**Written exercise:** Copy every one of the records below word for word, line for line.

**Data entries:**
+ + +

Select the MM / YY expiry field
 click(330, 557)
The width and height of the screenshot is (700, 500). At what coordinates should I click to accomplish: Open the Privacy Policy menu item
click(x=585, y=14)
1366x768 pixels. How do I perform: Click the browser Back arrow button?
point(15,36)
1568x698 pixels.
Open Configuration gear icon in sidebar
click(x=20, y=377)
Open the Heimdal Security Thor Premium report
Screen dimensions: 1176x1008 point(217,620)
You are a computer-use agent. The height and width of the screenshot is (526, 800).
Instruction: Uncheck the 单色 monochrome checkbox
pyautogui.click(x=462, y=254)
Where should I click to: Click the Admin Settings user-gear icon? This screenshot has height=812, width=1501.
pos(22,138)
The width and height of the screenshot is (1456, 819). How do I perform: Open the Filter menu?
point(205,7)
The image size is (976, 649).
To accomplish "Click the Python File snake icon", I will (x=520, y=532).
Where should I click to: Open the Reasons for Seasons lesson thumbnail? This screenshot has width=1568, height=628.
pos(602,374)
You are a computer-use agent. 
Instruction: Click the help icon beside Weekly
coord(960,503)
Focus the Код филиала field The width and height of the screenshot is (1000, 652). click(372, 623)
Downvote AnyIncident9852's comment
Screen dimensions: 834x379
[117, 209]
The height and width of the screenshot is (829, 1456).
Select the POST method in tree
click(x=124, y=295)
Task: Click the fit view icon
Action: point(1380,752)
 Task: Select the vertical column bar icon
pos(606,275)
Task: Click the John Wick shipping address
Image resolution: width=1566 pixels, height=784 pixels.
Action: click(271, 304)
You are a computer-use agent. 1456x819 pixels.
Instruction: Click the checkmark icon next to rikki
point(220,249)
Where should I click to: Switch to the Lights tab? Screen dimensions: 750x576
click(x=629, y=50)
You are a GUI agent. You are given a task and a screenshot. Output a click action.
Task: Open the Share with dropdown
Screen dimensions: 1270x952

+ + +

**Exercise result:**
Select the MM / YY expiry field
 click(330, 557)
The width and height of the screenshot is (700, 500). At what coordinates should I click to accomplish: Open the Privacy Policy menu item
click(x=585, y=14)
1366x768 pixels. How do I perform: Click the browser Back arrow button?
point(15,36)
1568x698 pixels.
Open Configuration gear icon in sidebar
click(x=20, y=377)
Open the Heimdal Security Thor Premium report
Screen dimensions: 1176x1008 point(217,620)
You are a computer-use agent. The height and width of the screenshot is (526, 800).
Instruction: Uncheck the 单色 monochrome checkbox
pyautogui.click(x=462, y=254)
Where should I click to: Click the Admin Settings user-gear icon? This screenshot has height=812, width=1501.
pos(22,138)
The width and height of the screenshot is (1456, 819). How do I perform: Open the Filter menu?
point(205,7)
The image size is (976, 649).
To accomplish "Click the Python File snake icon", I will (x=520, y=532).
Where should I click to: Open the Reasons for Seasons lesson thumbnail? This screenshot has width=1568, height=628.
pos(602,374)
You are a computer-use agent. 
Instruction: Click the help icon beside Weekly
coord(960,503)
Focus the Код филиала field The width and height of the screenshot is (1000, 652). click(372, 623)
Downvote AnyIncident9852's comment
Screen dimensions: 834x379
[117, 209]
The height and width of the screenshot is (829, 1456).
Select the POST method in tree
click(x=124, y=295)
Task: Click the fit view icon
Action: point(1380,752)
 Task: Select the vertical column bar icon
pos(606,275)
Task: Click the John Wick shipping address
Image resolution: width=1566 pixels, height=784 pixels.
Action: click(271, 304)
You are a computer-use agent. 1456x819 pixels.
Instruction: Click the checkmark icon next to rikki
point(220,249)
Where should I click to: Switch to the Lights tab? Screen dimensions: 750x576
click(x=629, y=50)
You are a GUI agent. You are given a task and a screenshot. Output a click action.
Task: Open the Share with dropdown
Screen dimensions: 1270x952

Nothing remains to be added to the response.